BASF has developed a rat plasma metabolomics database (MetaMap®Tox) containing the metabolome of more than 500 chemicals, agrochemicals and drugs, for which the toxicity is well known, derived from 28-day repeated dose toxicity studies in rats. The quality/reproducibility of data was assessed by comparing the metabolome of 16 reference compounds tested at least twice under identical experimental conditions at three time points (day 7, day 14 and day 28). Statistical correlation analysis showed that the repeated treatment induced very similar changes to the metabolome. For all repetitions the modes of action of the compounds were always correctly identified. Moreover, when compared against the metabolome of all compounds available in the MetaMap®Tox database, the repetitions showed in most cases the highest degree of overall similarity with the metabolome of the original study. In addition, we also evaluated the robustness of our metabolomics technique, displayed by constancy of variability in control groups over time. Based on these results, it can be concluded, that metabolomics can reproducibly be applied during toxicological in vivo testing in rats under the conditions applied here.
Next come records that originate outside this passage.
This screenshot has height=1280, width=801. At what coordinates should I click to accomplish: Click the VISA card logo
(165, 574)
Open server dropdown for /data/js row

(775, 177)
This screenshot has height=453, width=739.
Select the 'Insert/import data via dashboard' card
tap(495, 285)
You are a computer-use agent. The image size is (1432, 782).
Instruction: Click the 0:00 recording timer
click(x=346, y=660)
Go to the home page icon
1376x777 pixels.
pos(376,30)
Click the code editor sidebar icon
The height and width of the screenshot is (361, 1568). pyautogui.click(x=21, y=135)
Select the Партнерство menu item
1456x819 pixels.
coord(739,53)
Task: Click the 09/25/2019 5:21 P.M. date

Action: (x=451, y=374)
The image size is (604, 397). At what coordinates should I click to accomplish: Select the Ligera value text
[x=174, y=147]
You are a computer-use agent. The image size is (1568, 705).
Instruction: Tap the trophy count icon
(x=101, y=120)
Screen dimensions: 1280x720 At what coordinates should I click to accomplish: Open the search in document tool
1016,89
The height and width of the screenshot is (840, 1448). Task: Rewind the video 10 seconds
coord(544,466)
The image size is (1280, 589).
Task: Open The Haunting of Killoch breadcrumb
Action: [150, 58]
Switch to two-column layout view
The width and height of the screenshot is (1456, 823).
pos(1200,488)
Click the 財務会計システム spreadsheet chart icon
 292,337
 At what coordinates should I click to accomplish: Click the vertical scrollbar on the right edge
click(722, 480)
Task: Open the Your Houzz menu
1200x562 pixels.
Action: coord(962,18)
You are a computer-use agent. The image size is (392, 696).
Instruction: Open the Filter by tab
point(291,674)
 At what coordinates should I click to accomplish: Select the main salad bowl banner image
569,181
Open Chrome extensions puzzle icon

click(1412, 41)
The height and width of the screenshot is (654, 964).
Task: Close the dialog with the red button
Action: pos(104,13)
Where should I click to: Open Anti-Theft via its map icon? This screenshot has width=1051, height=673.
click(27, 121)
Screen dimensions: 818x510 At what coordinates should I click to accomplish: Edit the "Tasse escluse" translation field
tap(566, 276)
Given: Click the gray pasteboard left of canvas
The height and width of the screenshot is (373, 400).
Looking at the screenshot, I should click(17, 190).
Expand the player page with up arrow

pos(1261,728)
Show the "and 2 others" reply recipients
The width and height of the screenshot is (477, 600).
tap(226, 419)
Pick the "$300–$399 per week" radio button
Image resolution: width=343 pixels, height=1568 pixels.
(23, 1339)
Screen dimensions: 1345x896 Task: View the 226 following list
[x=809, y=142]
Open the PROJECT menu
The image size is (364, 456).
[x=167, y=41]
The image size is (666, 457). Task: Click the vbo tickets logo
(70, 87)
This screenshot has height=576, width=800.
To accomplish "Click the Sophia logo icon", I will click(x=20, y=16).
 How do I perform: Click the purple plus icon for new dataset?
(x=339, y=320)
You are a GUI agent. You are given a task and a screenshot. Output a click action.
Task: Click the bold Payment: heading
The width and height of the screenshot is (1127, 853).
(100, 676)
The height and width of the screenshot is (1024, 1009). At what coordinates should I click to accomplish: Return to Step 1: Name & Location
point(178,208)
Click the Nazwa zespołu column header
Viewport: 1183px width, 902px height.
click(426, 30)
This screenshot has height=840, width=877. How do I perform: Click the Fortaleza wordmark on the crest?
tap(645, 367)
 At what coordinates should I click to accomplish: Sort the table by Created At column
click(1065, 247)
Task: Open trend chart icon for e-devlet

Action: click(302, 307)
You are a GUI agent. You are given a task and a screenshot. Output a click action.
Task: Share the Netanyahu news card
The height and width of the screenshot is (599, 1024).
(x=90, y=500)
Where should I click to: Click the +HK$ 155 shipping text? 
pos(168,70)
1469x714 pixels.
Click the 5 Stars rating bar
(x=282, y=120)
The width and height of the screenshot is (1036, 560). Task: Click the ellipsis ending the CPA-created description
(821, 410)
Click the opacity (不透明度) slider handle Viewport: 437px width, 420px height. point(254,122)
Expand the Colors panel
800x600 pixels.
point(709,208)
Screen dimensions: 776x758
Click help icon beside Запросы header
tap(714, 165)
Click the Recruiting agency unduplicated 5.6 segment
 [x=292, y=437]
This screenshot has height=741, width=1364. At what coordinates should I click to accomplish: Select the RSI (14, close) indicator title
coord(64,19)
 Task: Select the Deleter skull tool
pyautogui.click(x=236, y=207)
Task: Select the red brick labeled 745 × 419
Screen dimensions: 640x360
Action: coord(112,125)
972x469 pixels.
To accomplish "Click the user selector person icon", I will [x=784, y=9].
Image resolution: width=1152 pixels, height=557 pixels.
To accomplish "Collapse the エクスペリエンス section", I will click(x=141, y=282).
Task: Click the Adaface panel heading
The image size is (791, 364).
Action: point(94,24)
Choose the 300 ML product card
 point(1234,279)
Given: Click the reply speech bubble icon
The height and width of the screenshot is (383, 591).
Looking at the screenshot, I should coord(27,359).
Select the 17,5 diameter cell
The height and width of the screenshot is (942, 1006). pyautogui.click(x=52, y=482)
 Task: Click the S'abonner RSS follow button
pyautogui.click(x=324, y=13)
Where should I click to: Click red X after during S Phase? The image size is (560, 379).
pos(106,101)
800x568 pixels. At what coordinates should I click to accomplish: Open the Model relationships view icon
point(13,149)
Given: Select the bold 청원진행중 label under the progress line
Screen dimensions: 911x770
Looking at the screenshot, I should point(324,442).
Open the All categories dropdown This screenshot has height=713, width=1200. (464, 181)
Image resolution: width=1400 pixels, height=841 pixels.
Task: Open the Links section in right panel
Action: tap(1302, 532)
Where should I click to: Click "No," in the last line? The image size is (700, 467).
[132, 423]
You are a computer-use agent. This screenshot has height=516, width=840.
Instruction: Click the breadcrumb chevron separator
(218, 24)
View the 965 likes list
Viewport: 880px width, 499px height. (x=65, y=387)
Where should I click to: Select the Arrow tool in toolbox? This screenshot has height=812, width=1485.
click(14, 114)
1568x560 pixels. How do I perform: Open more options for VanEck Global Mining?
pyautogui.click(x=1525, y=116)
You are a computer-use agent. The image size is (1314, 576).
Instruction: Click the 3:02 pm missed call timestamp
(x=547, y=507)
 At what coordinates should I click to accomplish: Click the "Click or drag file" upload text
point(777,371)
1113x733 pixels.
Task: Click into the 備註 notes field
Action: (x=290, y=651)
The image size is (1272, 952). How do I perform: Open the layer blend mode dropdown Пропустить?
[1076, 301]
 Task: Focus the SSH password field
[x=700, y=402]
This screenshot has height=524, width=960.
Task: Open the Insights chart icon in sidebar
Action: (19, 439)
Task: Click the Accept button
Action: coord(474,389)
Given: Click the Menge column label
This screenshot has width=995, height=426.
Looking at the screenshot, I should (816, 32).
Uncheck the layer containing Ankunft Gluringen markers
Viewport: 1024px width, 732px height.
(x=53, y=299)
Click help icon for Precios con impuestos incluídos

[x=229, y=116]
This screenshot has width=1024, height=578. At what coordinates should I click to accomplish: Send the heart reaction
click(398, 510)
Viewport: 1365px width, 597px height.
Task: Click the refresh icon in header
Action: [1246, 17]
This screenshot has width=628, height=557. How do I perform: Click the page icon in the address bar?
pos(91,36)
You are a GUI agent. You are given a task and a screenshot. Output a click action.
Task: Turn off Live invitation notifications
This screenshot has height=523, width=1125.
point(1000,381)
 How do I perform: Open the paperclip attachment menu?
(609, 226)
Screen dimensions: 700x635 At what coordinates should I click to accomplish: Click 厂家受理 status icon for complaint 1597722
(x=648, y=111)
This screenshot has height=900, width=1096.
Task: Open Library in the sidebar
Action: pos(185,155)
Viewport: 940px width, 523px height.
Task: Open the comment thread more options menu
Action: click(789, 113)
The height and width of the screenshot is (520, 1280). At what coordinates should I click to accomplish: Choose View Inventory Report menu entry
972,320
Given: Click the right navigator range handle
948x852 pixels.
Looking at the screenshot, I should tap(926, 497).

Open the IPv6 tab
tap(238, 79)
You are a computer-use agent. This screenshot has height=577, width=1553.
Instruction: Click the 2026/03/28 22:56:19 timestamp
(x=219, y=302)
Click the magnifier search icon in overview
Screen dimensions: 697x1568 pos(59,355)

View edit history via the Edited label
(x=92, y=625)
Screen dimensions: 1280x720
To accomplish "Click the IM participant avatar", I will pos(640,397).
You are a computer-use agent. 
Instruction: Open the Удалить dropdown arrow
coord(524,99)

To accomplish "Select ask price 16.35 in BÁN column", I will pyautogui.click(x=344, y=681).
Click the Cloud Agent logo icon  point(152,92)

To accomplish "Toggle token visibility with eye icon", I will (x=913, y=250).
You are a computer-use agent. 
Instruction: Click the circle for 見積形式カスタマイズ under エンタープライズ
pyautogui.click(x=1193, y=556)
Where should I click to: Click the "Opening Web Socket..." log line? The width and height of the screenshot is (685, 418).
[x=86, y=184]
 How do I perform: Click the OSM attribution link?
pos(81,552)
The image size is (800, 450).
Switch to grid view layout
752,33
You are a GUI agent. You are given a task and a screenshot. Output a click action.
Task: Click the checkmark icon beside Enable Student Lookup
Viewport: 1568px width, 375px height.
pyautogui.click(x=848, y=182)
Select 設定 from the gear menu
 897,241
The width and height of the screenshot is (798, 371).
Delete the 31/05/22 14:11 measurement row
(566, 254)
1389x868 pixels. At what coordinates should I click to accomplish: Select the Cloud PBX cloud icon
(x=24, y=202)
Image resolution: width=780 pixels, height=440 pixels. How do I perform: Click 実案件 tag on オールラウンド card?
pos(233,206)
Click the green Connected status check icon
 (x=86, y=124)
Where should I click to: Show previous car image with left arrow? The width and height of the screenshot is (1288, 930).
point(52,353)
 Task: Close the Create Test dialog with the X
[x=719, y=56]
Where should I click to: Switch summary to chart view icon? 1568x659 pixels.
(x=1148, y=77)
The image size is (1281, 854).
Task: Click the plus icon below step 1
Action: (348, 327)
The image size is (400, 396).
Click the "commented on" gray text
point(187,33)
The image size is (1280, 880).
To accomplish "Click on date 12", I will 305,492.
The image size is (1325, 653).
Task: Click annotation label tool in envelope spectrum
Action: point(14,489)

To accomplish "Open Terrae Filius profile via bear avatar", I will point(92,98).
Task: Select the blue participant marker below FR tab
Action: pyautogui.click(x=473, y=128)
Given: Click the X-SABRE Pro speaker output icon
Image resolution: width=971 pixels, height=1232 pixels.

Prediction of Clinically Relevant Safety Signals of Nephrotoxicity through Plasma Metabolite Profiling

Addressing safety concerns such as drug-induced kidney injury (DIKI) early in the drug pharmaceutical development process ensures both patient safety and efficient clinical development. We describe a unique adjunct to standard safety assessment wherein the metabolite profile of treated animals is compared with the MetaMap Tox metabolomics database in order to predict the potential for a wide variety of adverse events, including DIKI. To examine this approach, a study of five compounds (phenytoin, cyclosporin A, doxorubicin, captopril, and lisinopril) was initiated by the Technology Evaluation Consortium under the auspices of the Drug Safety Executive Council (DSEC). The metabolite profiles for rats treated with these compounds matched established reference patterns in the MetaMap Tox metabolomics database indicative of each compounds well-described clinical toxicities. For example, the DIKI associated with cyclosporine A and doxorubicin was correctly predicted by metabolite profiling, while no evidence for DIKI was found for phenytoin, consistent with its clinical picture. In some cases the clinical toxicity (hepatotoxicity), not generally seen in animal studies, was detected with MetaMap Tox. Thus metabolite profiling coupled with the MetaMap Tox metabolomics database offers a unique and powerful approach for augmenting safety assessment and avoiding clinical adverse events such as DIKI.